Track
Tokenization is a fundamental task when working on NLP tasks. It involves breaking down text into smaller units, known as tokens, which can be words, subwords, or characters.
Efficient tokenization is crucial for the performance of language models, making it an essential step in various NLP tasks such as text generation, translation, and summarization.
Tiktoken is a fast and efficient tokenization library developed by OpenAI. It provides a robust solution for converting text into tokens and vice versa. Its speed and efficiency make it an excellent choice for developers and data scientists working with large datasets and complex models.
This guide is tailored for developers, data scientists, and anyone planning to use Tiktoken and needs a practical guide with examples.
OpenAI Fundamentals
Get Started Using the OpenAI API and More!
Getting Started With Tiktoken
To start using Tiktoken, we need to install it in our Python environment (Tiktoken is also available for other programming languages). This can be done with the following command:
pip install tiktoken
You can check out the code for the open-source Python version of Tiktoken in the following GitHub repo.
To import the library, we run:
import tiktoken
Encoding Models
Encoding models in Tiktoken determine the rules for breaking down text into tokens. These models are crucial as they define how the text is split and encoded, impacting the efficiency and accuracy of language processing tasks. Different OpenAI models use different encodings.
Tiktoken provides three encoding models optimized for different use cases:
- o200k_base: Encoding for the newest GPT-4o-Mini model.
- cl100k_base: Encoding model for newer OpenAI models such as GPT-4 and GPT-3.5-Turbo.
- p50k_base: Encoding for Codex models, these models are used for code applications.
- r50k_base: Older encoding for different versions of GPT-3.
All of these models are available with OpenAI’s API. Notice that the API gives access to many more models than I have listed here. Fortunately, the Tiktoken library provides an easy way to check which encoding should be used with which model.
For example, if I need to know what encoding model the text-embedding-3-small model uses, I can run the following command and get the answer as an output:
print(tiktoken.encoding_for_model('text-embedding-3-small'))

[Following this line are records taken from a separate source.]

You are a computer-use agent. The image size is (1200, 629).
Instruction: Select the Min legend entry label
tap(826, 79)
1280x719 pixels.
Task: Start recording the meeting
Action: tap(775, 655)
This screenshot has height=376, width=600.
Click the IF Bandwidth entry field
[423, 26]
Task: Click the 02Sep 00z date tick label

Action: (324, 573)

We get <Encoding 'cl100k_base'> as an output. Before we get to working with Tiktoken directly, I want to mention that OpenAI has a tokenization web app where you can see how different strings are tokenized—you can access it here. There is also a third-party online tokenizer, Tiktokenizer, which supports non-OpenAI models.
Encoding Text Into Tokens
To encode text into tokens using Tiktoken, you first need to obtain an encoding object. There are two ways to initialize it. First, you can do it with the tokenizer’s name:
encoding = tiktoken.get_encoding("[name of the tokenizer]")

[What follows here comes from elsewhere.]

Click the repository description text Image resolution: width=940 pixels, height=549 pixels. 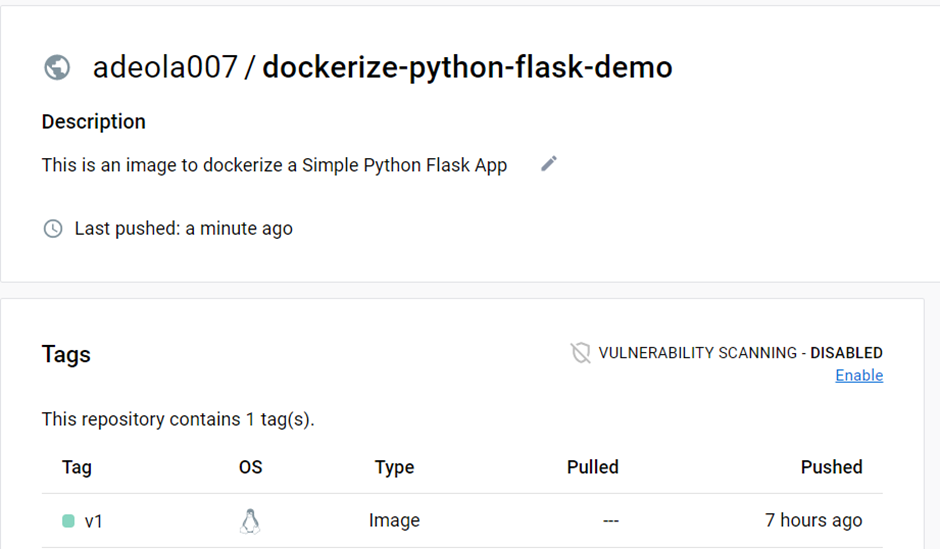tap(274, 165)
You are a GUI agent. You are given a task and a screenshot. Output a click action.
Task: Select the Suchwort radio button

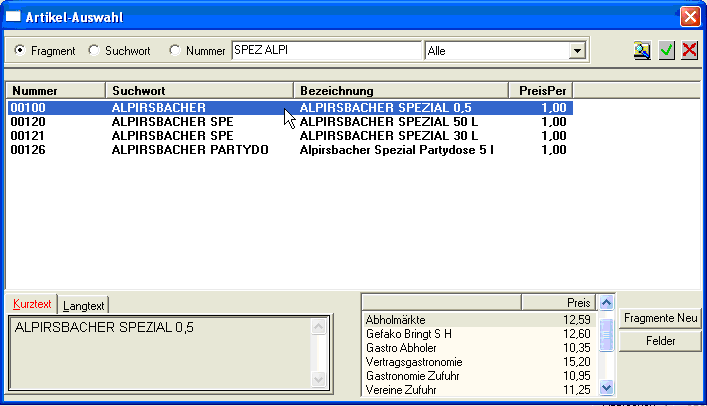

Or, you can run the previously mentioned encoding_for_model function to get the encoder for a specific model:
encoding = tiktoken.encoding_for_model("[name of the model]")
Now, we can run the encode method of our encoding object to encode a string. For example, we can encode the “I love DataCamp” string in the following way—here I use the cl100k_base encoder:
print(encoding.encode("I love DataCamp"))
We get [40, 3021, 2956, 34955] as an output.
Decoding Tokens to Text
To decode the tokens back into text, we can use the .decode() method on the encoding object.
Let’s decode the following tokens [40, 4048, 264, 2763, 505, 2956, 34955]:
print(encoding.decode([40, 4048, 264, 2763, 505, 2956, 34955]))
The tokens decode to “I learn a lot from DataCamp.”
Practical Use Cases and Tips
Outside of encoding and decoding, there are two other use cases I can think of.
Cost estimation and management
Knowing the token count before sending a request to the OpenAI API can help you manage costs effectively. Since OpenAI's billing is based on the number of tokens processed, pre-tokenizing your text allows you to estimate the cost of your API usage. Here's how you can count the tokens in your text using Tiktoken:
tokens = encoding.encode(text)
print(len(tokens))
We simply see how many tokens we got by checking the length of the array. By knowing the number of tokens in advance, you can decide whether to shorten the text or adjust your usage to stay within budget.
You can read more about this approach in this tutorial on Estimating The Cost of GPT Using The tiktoken Library in Python.
Input length validation
When using OpenAI models from the API you are constrained by the maximum number of tokens for inputs and outputs. Exceeding these limits can result in errors or truncated outputs. Using Tiktoken, you can validate the input length and ensure it complies with the token limits.
Conclusion
Tiktoken is an open-source tokenization library offering speed and efficiency tailored to OpenAI’s language models.
Understanding how to encode and decode text using Tiktoken, along with its various encoding models, can greatly enhance your work with large language models.